Experiment involving 1,300 premature infants ‘failed to adequately inform parents’ of treatment risks

“They went out of their way to tell you that your kid might benefit. But they didn’t give the flip side, which is that there is a chance your kid might end up worse off. You can’t have it both ways.”

Read more at the Washington Post.

3 thoughts on “Experiment involving 1,300 premature infants ‘failed to adequately inform parents’ of treatment risks”

  1. Human experimenters ought to be held to the highest standards. There is no excuse for not disclosing all the risks — such disclosure protects the researchers and their institutions as well. We have rules for human experimentation that were set down after WWII. They are simple and ought to be enforced. The degradation of science has been accelerated in no small part by the attitude of no harm, no foul all the way to the slippery slope. This may seem fundamentalist in nature, but it seems that things go best when clear rules are clearly enforced.

  2. After reading the complete article, MT, I am inclined to agree with you, wholeheartedly. It doesn’t sound like anyone was trying to be dishonest. Maybe it’s just a case of bandwagon mentality with all the other poorly done science flying around, people are just assuming the worst….

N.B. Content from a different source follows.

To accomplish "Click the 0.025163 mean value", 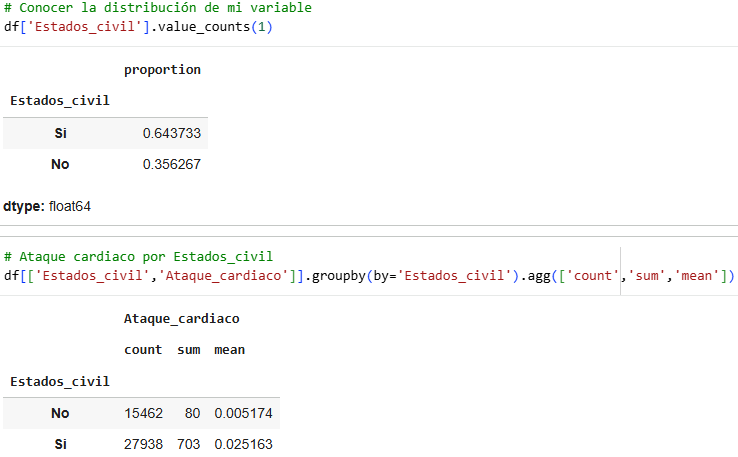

  3. I dunno if I’ll pay retail for this one.
    Any “informed consent” related to clinical experimentation is going to please some reviewers and seem shaded to other reviewers. The multiple problems that are common for pre-term babies and the multiple risks of pre-term babies make it hard to assess whether the treatment protocol made any difference in outcomes, but the parents whose children had lower outcomes and were also in the lower-oxygen therapy group may be judging the form and their counselling process from an emotionally-impaired perspective. I think I would be.
    This is not “Mengelian” experimentation. There is no sign that anyone intended to mislead the parents nor that the infants were knowingly put at risk. One hopes that, in the clinical setting, any child who was on low-oxygen protocol and who seemed to be doing poorly would have the protocol adjusted.
    Incidentally, this is the kind of thing where the much-maligned “data dredge” might be informative, and maybe one was used to design this experiment.